#### Information supplied
□ □ □ □
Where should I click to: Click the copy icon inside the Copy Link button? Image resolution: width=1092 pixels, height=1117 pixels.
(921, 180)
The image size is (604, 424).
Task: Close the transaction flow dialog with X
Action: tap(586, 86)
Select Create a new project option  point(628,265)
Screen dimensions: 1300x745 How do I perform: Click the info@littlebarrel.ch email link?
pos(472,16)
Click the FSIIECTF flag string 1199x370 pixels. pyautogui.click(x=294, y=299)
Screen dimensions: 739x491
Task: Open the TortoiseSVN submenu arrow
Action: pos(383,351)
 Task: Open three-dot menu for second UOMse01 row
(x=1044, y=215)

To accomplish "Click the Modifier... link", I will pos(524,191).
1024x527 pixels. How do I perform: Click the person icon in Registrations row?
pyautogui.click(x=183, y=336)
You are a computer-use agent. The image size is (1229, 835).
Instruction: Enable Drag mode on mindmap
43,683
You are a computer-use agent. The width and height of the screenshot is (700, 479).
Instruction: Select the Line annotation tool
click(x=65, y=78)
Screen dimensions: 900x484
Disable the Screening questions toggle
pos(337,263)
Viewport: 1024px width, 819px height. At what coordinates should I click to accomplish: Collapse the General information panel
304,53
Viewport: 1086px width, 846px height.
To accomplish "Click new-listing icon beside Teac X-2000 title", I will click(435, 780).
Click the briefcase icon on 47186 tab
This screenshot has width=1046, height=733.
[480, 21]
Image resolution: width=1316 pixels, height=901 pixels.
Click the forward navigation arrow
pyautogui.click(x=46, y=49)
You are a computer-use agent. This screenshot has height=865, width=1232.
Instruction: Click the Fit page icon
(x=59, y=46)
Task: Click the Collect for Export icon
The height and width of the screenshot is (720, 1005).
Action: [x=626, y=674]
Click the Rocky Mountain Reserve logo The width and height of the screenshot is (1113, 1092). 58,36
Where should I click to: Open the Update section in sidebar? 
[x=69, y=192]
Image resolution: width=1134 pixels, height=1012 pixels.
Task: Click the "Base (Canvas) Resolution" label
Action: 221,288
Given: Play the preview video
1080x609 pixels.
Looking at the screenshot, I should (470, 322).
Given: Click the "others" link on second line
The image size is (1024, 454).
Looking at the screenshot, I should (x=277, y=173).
□ □ □ □
#### Instructions for the task
Look above for the line containing "You are a computer-use agent. The image"; copy from it through the last line, exactly, and nothing more.

#### Output
You are a computer-use agent. The image size is (1229, 835).
Instruction: Enable Drag mode on mindmap
43,683
You are a computer-use agent. The width and height of the screenshot is (700, 479).
Instruction: Select the Line annotation tool
click(x=65, y=78)
Screen dimensions: 900x484
Disable the Screening questions toggle
pos(337,263)
Viewport: 1024px width, 819px height. At what coordinates should I click to accomplish: Collapse the General information panel
304,53
Viewport: 1086px width, 846px height.
To accomplish "Click new-listing icon beside Teac X-2000 title", I will click(435, 780).
Click the briefcase icon on 47186 tab
This screenshot has width=1046, height=733.
[480, 21]
Image resolution: width=1316 pixels, height=901 pixels.
Click the forward navigation arrow
pyautogui.click(x=46, y=49)
You are a computer-use agent. This screenshot has height=865, width=1232.
Instruction: Click the Fit page icon
(x=59, y=46)
Task: Click the Collect for Export icon
The height and width of the screenshot is (720, 1005).
Action: [x=626, y=674]
Click the Rocky Mountain Reserve logo The width and height of the screenshot is (1113, 1092). 58,36
Where should I click to: Open the Update section in sidebar? 
[x=69, y=192]
Image resolution: width=1134 pixels, height=1012 pixels.
Task: Click the "Base (Canvas) Resolution" label
Action: 221,288
Given: Play the preview video
1080x609 pixels.
Looking at the screenshot, I should (470, 322).
Given: Click the "others" link on second line
The image size is (1024, 454).
Looking at the screenshot, I should (x=277, y=173).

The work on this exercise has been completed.